- [Records contained in a dataset]
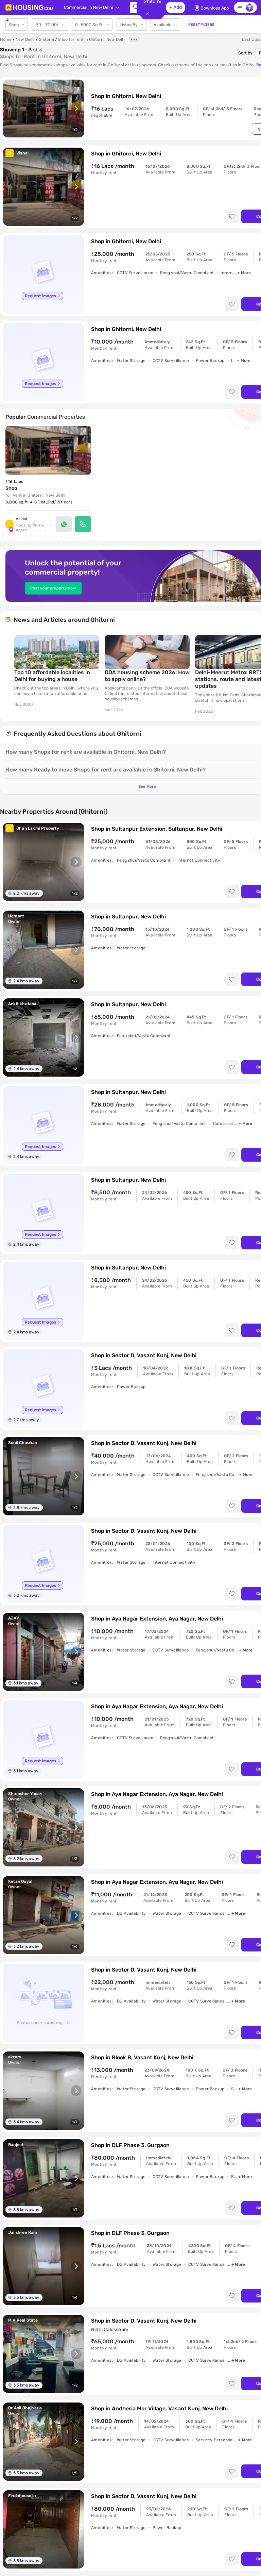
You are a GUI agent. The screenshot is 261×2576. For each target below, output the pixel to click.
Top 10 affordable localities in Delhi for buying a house (52, 675)
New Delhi (25, 39)
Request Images (40, 296)
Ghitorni (46, 39)
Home (6, 39)
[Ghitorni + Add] (133, 7)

- [TASK STATEMENT] Without including any pictures, please restate all the records exactly.

- [RESULT FOR THIS EXERCISE]
You are a GUI agent. The screenshot is 261×2576. For each target below, output the pixel to click.
Top 10 affordable localities in Delhi for buying a house (52, 675)
New Delhi (25, 39)
Request Images (40, 296)
Ghitorni (46, 39)
Home (6, 39)
[Ghitorni + Add] (133, 7)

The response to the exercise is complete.